I try to be a nice person. Recently I am struggling a lot with it.
Hate isn't something I do. I've tried to express that in the thread. I don't think I have ever truly hated someone. These are mostly people I love. I love them and I want to say it's not their fault because they honestly believe this thing and that thing, so having that belief and then doing these things in their mind is love. These are awful things done with good intentions....right? But lately it has gotten to a point here I just cannot understand how anyone could not see that these are not good things. If you're hurting me out of some sort of tough love because your religion tells you this and that, if it's so bad that I have to move and change my number, it becomes obvious that what you're doing isn't okay. That it's wrong. Can someone possibly be so deluded by their religion that they honestly think what they're doing is ok or even right? And when it gets to this point of disrupting my life and my peace of mind and my sanity do your good intentions even count for anything?

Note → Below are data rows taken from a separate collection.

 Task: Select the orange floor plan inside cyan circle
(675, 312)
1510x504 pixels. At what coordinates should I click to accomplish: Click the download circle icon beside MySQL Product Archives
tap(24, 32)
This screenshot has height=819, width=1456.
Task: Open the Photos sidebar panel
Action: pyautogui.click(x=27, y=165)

This is a war I have with myself inside my own mind. I will tell myself that I am done making excuses that they're terrible people and only they are to blame for what they've done, but then I always find myself right back to making excuses for them. Telling myself it's not their fault because they were raised to believe these things and so they don't know or understand the effects of what they're doing.
But then...I was raised that way too. Sigh. I don't understand how people can let their religion influence them to a point of hurting someone.
(February 19, 2015 at 11:42 am)AFTT47 Wrote:(February 19, 2015 at 10:26 am)robvalue Wrote: That's right. Hating someone does not hurt them. So it really doesn't matter. What matters is actions. If that hate caused you to do something to them that you otherwise wouldn't, then that becomes a problem. As far as I'm concerned, thoughts don't hurt anyone.
So I agree, go ahead and hate someone who has hurt you. It's a natural reaction. I would also guess that trying to stifle that emotion may make it harder for you to deal with what has happened in the long term. And hate tends to fade over time, if it is not reignited.
I would argue that thoughts DO hurt someone - the person who is thinking them. You can't be happy or at peace at the same time you're feeling angry. That's the real value of forgiveness. It's for YOU - not for the person you are forgiving. You can think all the evil thoughts in the world about someone and it's not going to hurt them one iota. It WILL hurt you though.
Anger is indeed natural but it's not healthy. It can be tempered with intellect - especially if you accept the fact that you are only harming yourself with it. It's bad enough if someone wrongs you through some action but staying mad at them only compounds it.
And being too forgiving only sets you up for being hurt again by the same people in the same way. This is where I usually struggle. This is what gets me every time.